His hands braced the bed on either side of my head. His face hovered above mine, eyes locked on my lips like they were pulling at something inside him.

Then he kissed me.

Not like before.

This wasn't cautious or exploratory. It was certain. His mouth claimed mine with slow intensity, like he was making up for the interruption, like he wanted me to feel how much he was holding back. Our lips collided, parted, met again with a deeper pressure. And when his tongue slipped against mine, the kiss opened like a breath that had waited too long to be exhaled.

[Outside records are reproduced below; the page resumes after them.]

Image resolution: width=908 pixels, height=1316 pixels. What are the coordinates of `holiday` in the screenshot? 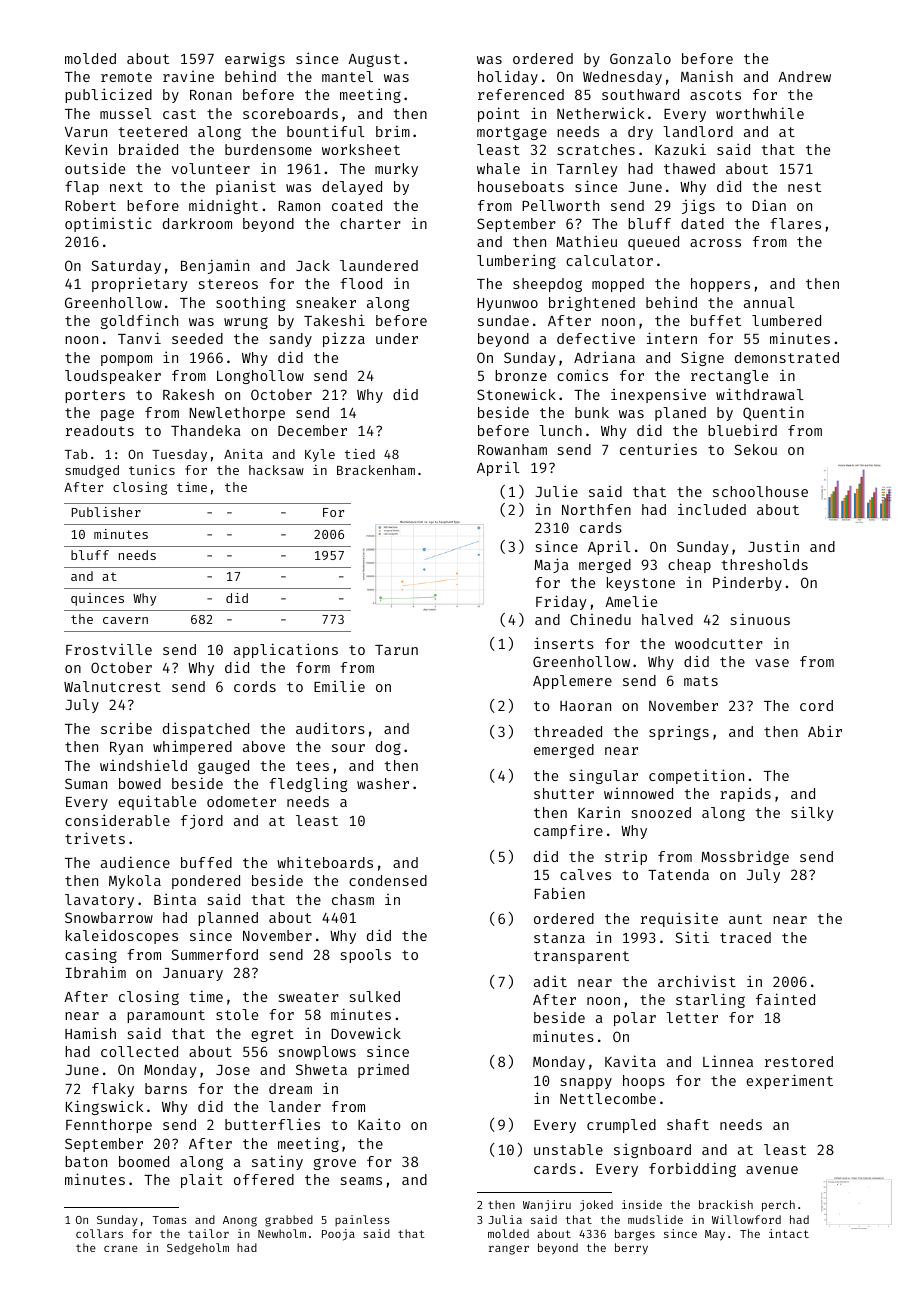 It's located at (508, 77).
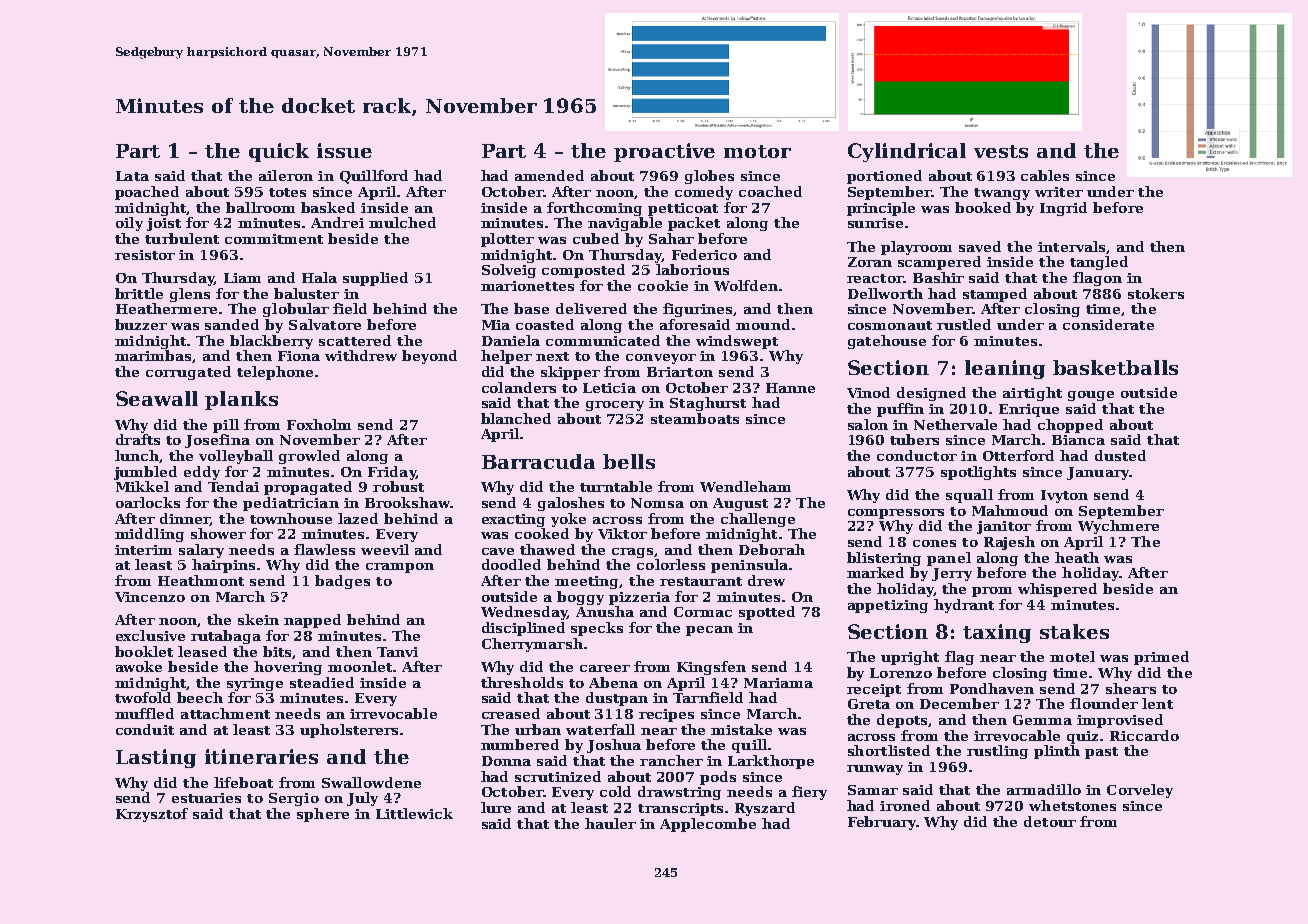 This screenshot has height=924, width=1308. I want to click on turntable, so click(616, 486).
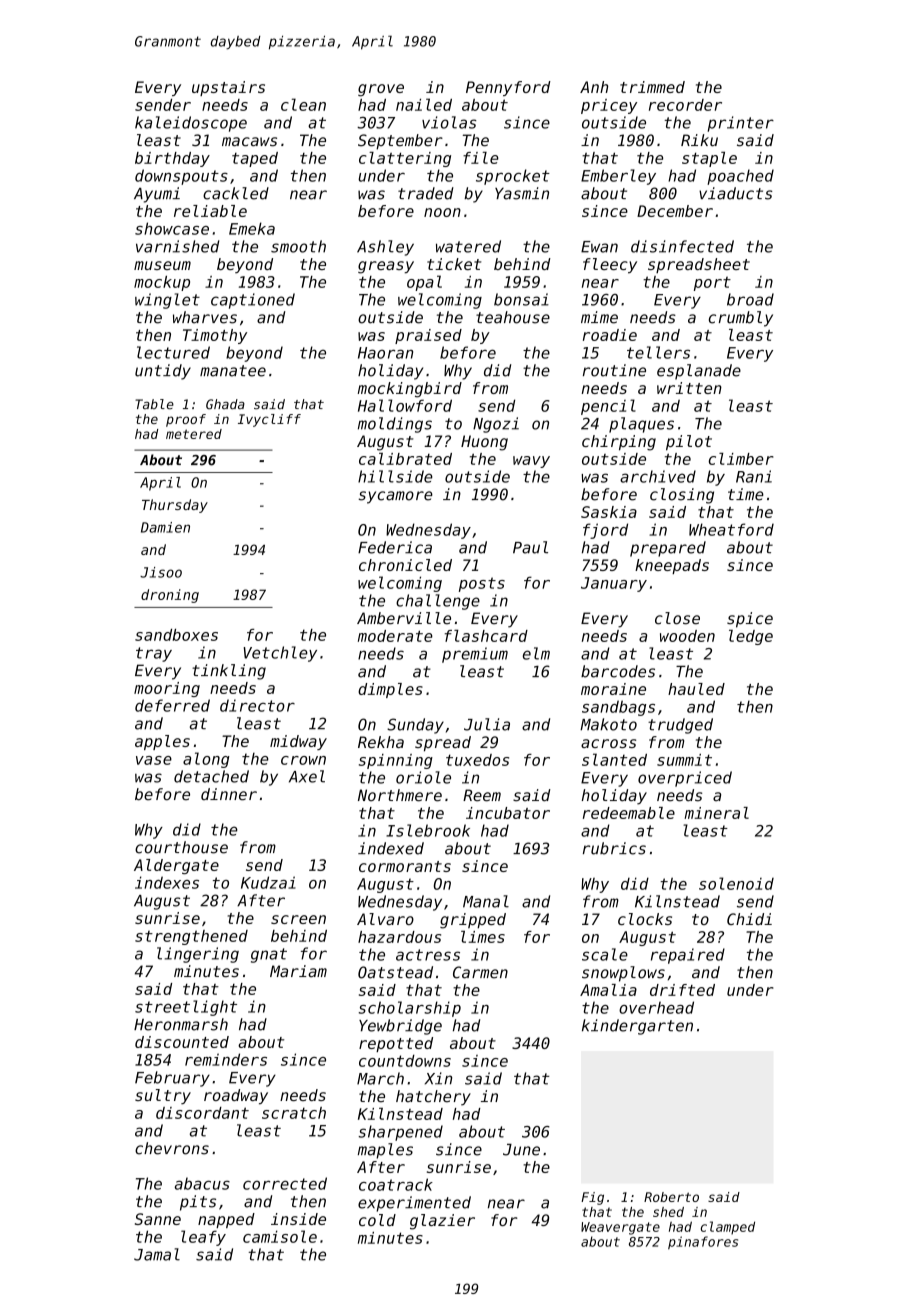  Describe the element at coordinates (677, 618) in the screenshot. I see `close` at that location.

He tasted like warmth and patience and something sharper underneath, something barely restrained. My hands slid instinctively up his chest, fingers curling in the thin cotton of the borrowed pajamas, clinging to the sensation of him above me—heavy but gentle, all tension coiled in elegance.

His hips pressed lightly against mine, not grinding, just present. The full weight of him was careful, deliberate. He kissed me like we had all night but didn't want to waste a second of it.

When he pulled back just slightly, his breath fanned against my mouth. We just needed to feel it.

So I pulled him in again, hand at the back of his neck this time, anchoring him to me.

And he kissed me deeper.

Slower.

Like maybe this wasn't a mistake. Like maybe this was exactly what we'd both been running from—and finally, finally stopped.